## PROBLEM TO WORK ON
Answer these questions from the text on adoption below:
(a) In what city was the writer embarrassed in a public restaurant?
(b) Who did the writer's mother believe had stolen her from her birth parents?
(c) How many of the writer's sisters gave up babies to adoption?

## TEXT SECTION
= Beginning of Section =

What I want to say clearly this morning is – Adoption is the most UN-natural way for a child to grow up. Having one’s birth certificate altered to make it appear that total strangers actually gave birth to you when they did NOT. Having your name changed to suit the desires of your adoptive parents ? It is a fantasy. A pretend life and adoptees feel it keenly, as my mom clearly did “it just wasn’t real to me”.

The thing my mom could be glad for is that she had a financially comfortable upbringing and some perks such as travel along with her adoptive mother. She also suffered some coldness and harsh judgement because her natural body structure would never be lithe and thin as my adoptive grandmother took such pains to make her own. I know, I suffered a humiliating embarrassment in a public restaurant in London from her over the sin of taking a piece of bread and putting some butter on it.

My maternal adoptive grandmother was an accomplished and phenomenal woman. I grant her that. But I am convinced she bought her children when she found she could not conceive. I am no longer a believer in adoption and until I run out of things to write about – I will continue making an argument for family preservation and an end to separating babies from their natural mothers. I will defend allowing such children who are unfortunate enough to be adopted to keep ALL the ties to their identities – their genuine birth certificate and their name (unless and until, it is their choice to change that).

Fake News

My all things adoption Facebook group is all about reforming the practice. The first step is waking people up. When I first joined this group, I was just beginning to learn who my original grandparents were (both of my parents were adopted). Because adoption was the most natural thing in the world in my own family, I was totally in the adoption fog, even though I was not adopted myself. It was so normal in my family that both of my sisters gave up babies to adoption – one did it as her intentional choice, the other one wanted to keep her daughter but could not access the support to do so. Unbelievably to me now, my own mother who was actually troubled or at the least conflicted about her own adoption (believing she had been stolen from her birth parents by Georgia Tann) pressured my sister to relinquish her daughter to adoption.

= End of Section =

[Records taken from a collection]
= Beginning of Section =

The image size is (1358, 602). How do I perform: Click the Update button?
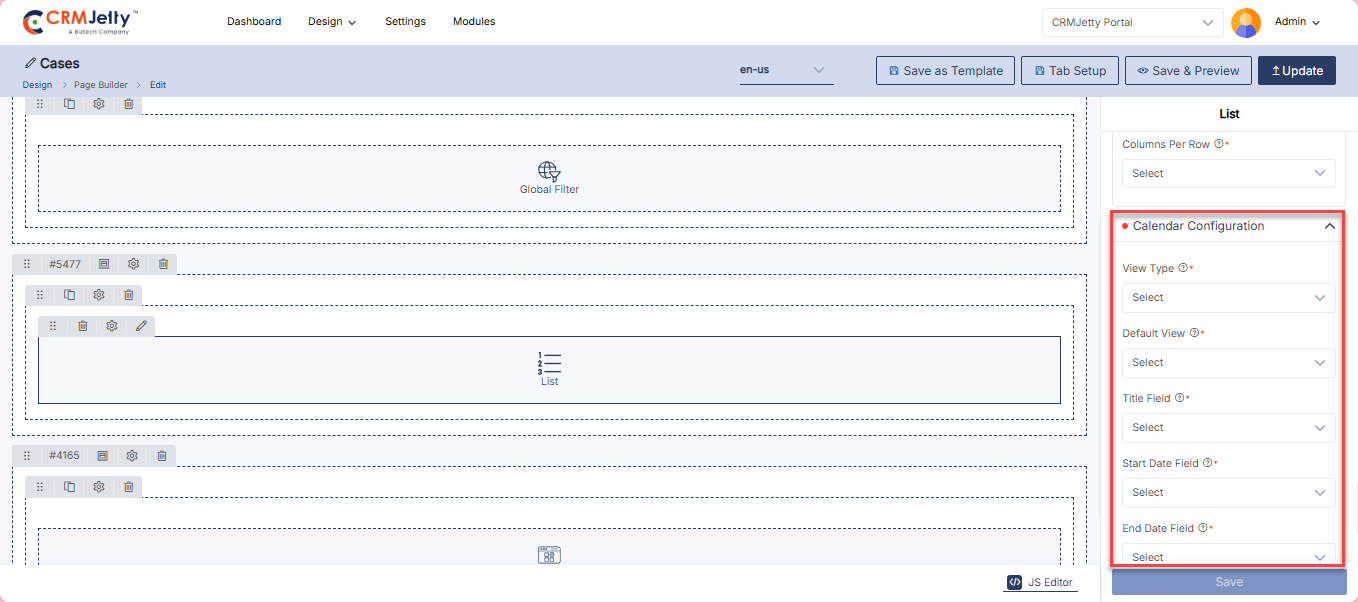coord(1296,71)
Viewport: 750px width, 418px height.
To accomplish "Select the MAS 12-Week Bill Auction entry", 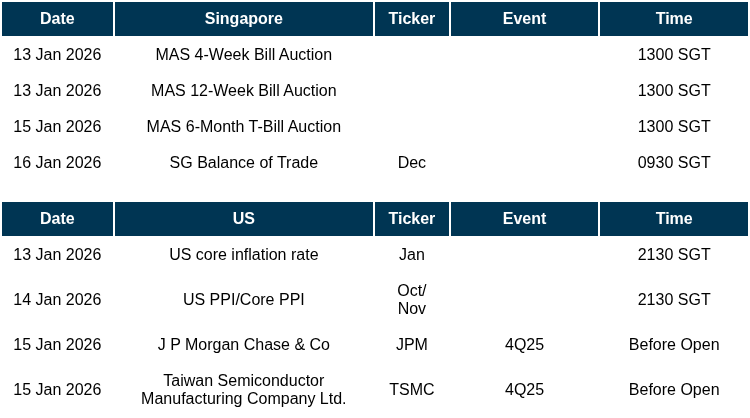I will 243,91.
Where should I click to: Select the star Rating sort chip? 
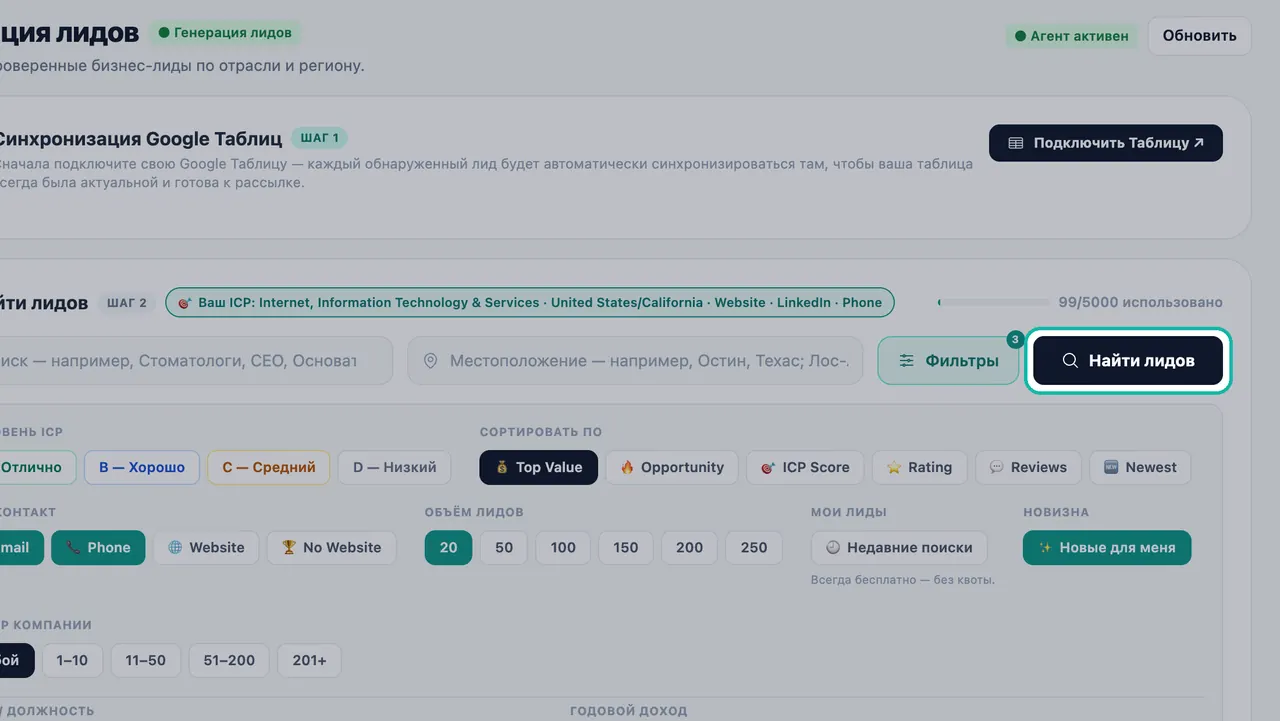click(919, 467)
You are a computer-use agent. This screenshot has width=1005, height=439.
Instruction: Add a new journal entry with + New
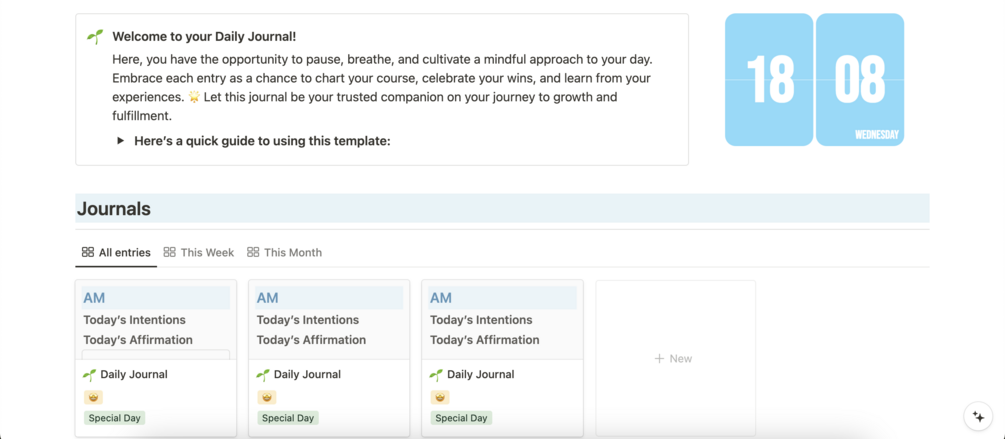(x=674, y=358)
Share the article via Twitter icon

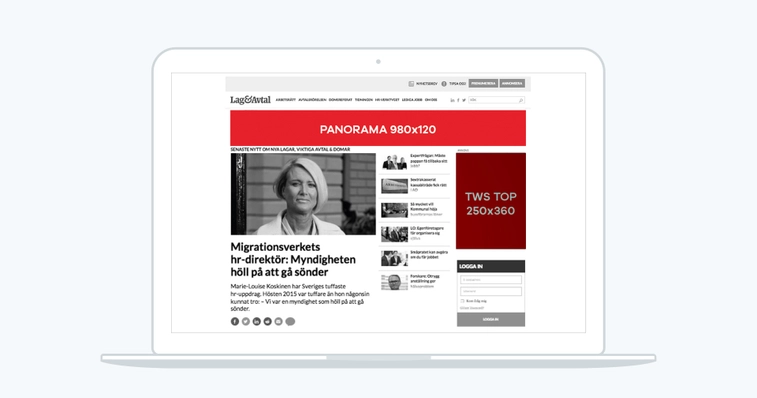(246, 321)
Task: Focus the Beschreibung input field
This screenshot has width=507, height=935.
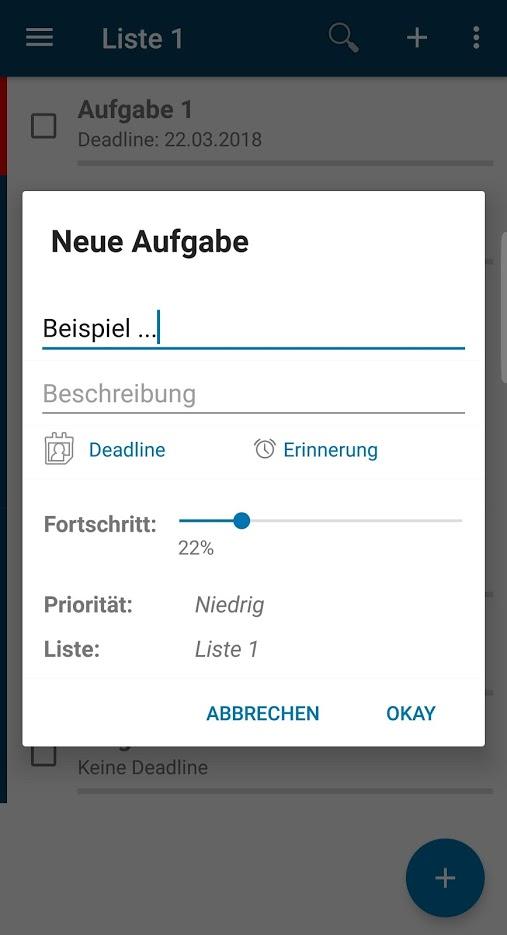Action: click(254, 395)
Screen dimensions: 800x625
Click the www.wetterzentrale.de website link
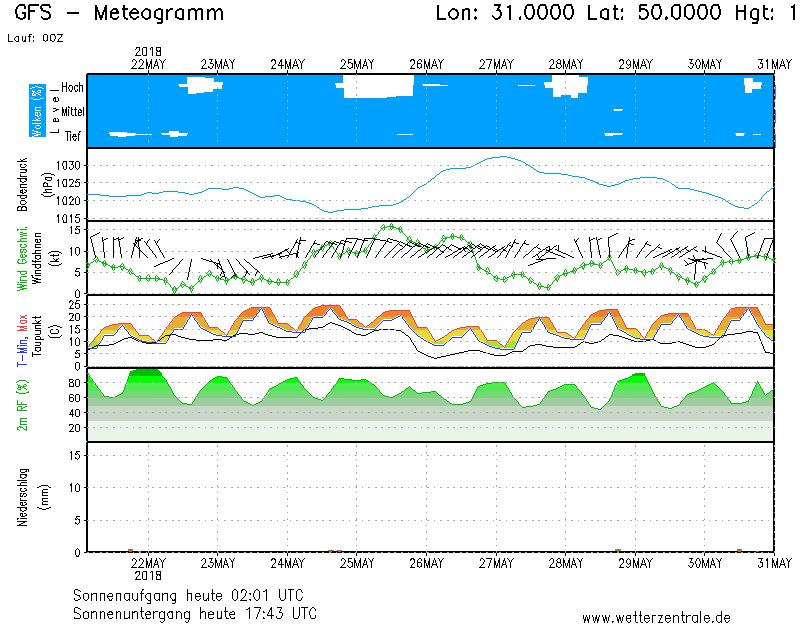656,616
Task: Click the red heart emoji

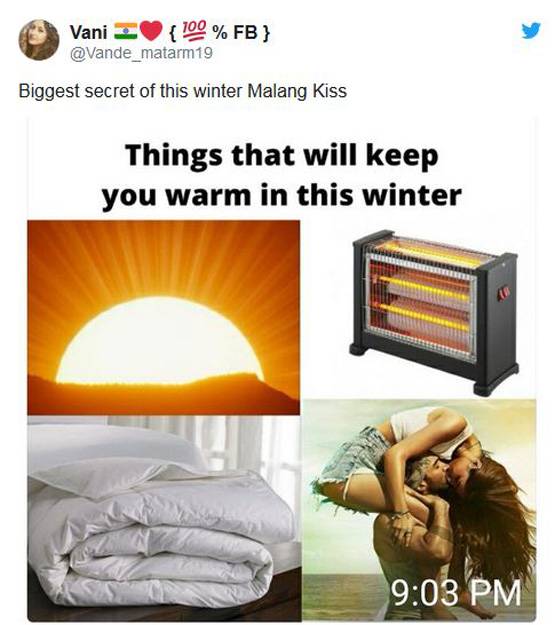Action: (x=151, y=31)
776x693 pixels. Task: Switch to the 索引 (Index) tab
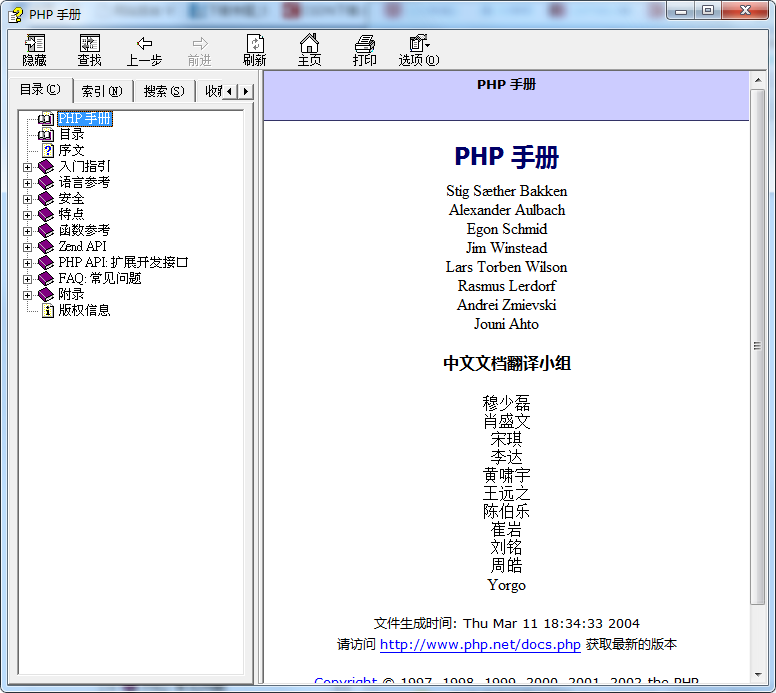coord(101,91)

= End of Section =

## SOLUTION FOR THIS EXERCISE
(a) London
(b) Georgia Tann
(c) Both of them